**Task brief**
Where an image occurs, skip it and print the rest of the records verbatim.

**Data for analysis**
▬▬▬▬▬▬▬▬▬▬

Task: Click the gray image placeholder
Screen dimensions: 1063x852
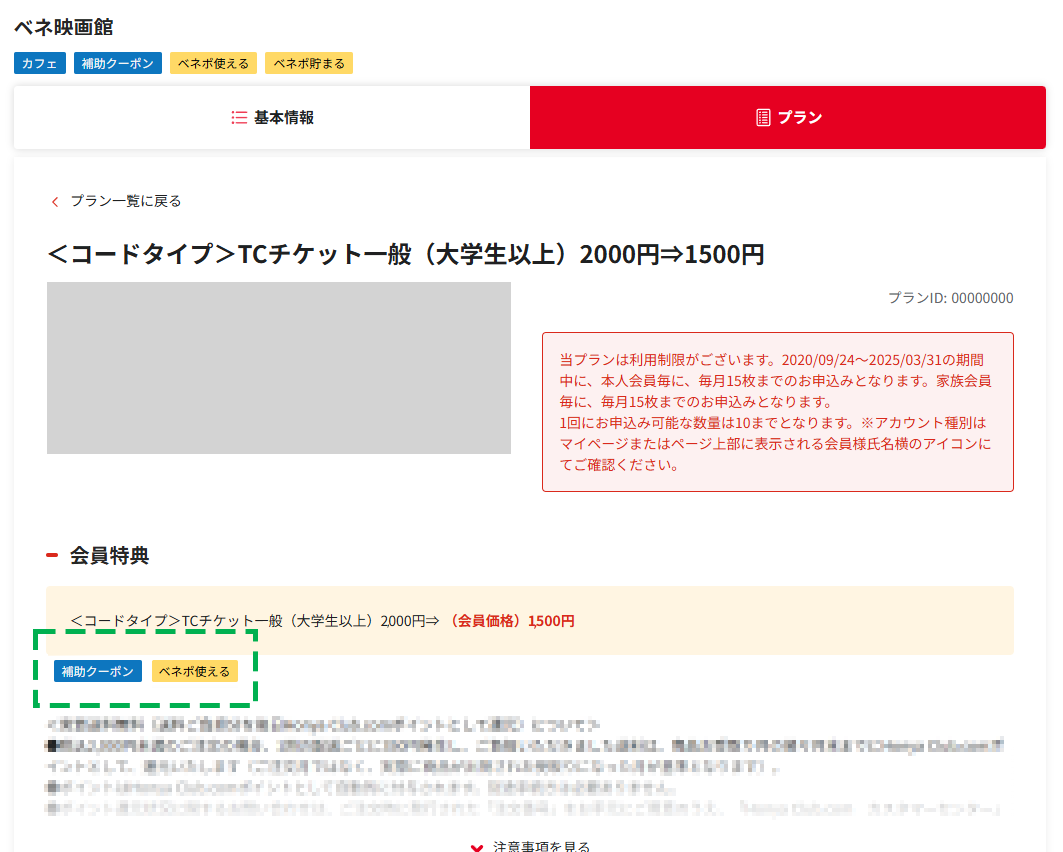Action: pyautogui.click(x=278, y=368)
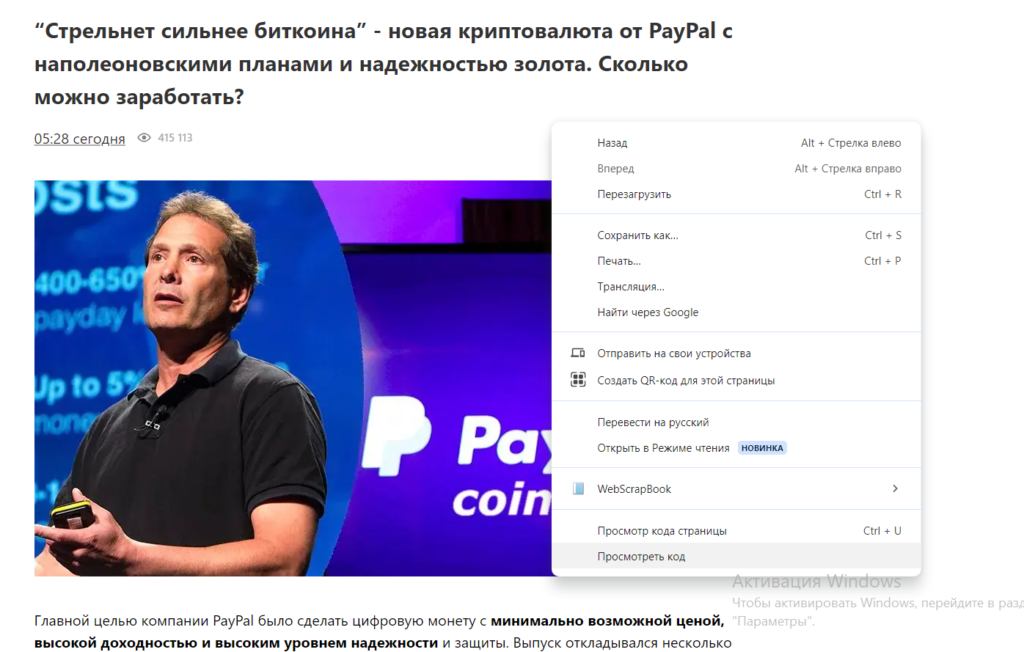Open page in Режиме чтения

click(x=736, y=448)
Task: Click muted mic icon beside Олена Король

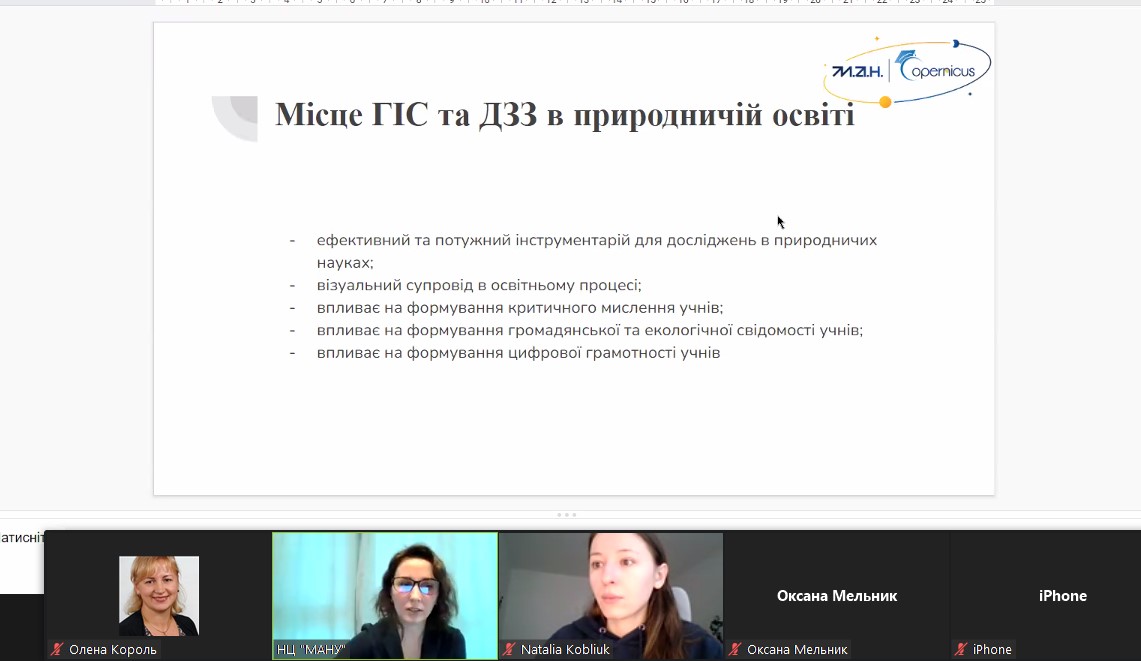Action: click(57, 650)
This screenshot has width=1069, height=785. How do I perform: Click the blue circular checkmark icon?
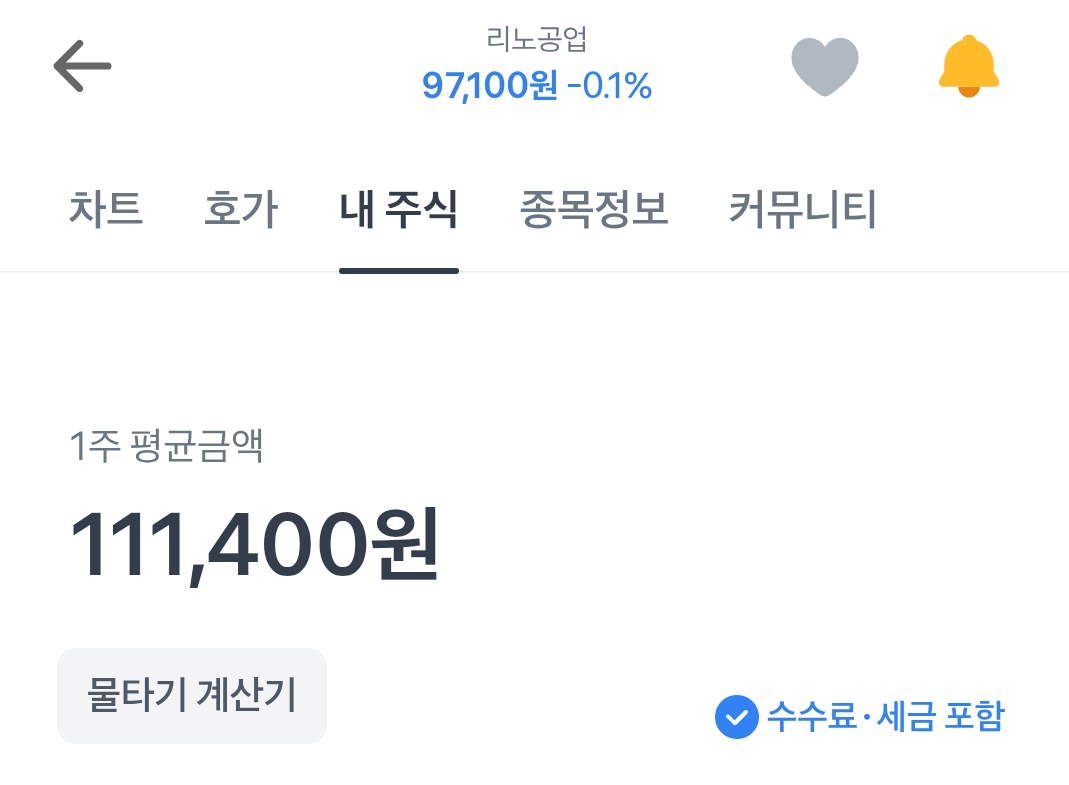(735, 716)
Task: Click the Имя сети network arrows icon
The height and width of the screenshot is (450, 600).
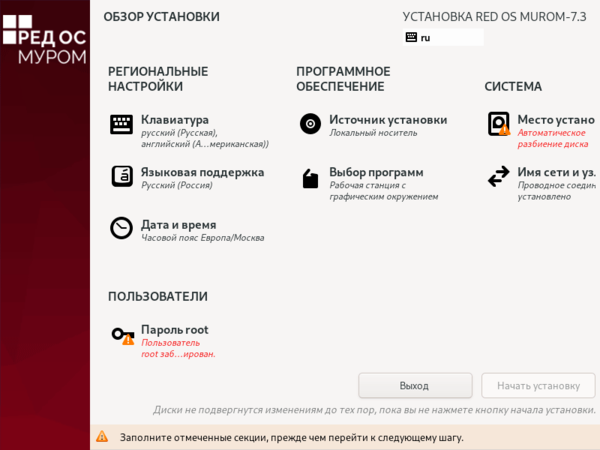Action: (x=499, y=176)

▬▬▬▬▬▬▬▬▬▬

**Solution for this problem**
Task: Click the gray image placeholder
Screen dimensions: 1063x852
Action: pyautogui.click(x=278, y=368)
Open page in Режиме чтения

click(x=736, y=448)
Task: Click muted mic icon beside Олена Король

Action: click(57, 650)
This screenshot has width=1069, height=785. How do I perform: Click the blue circular checkmark icon?
(735, 716)
Task: Click the Имя сети network arrows icon
The height and width of the screenshot is (450, 600).
Action: (x=499, y=176)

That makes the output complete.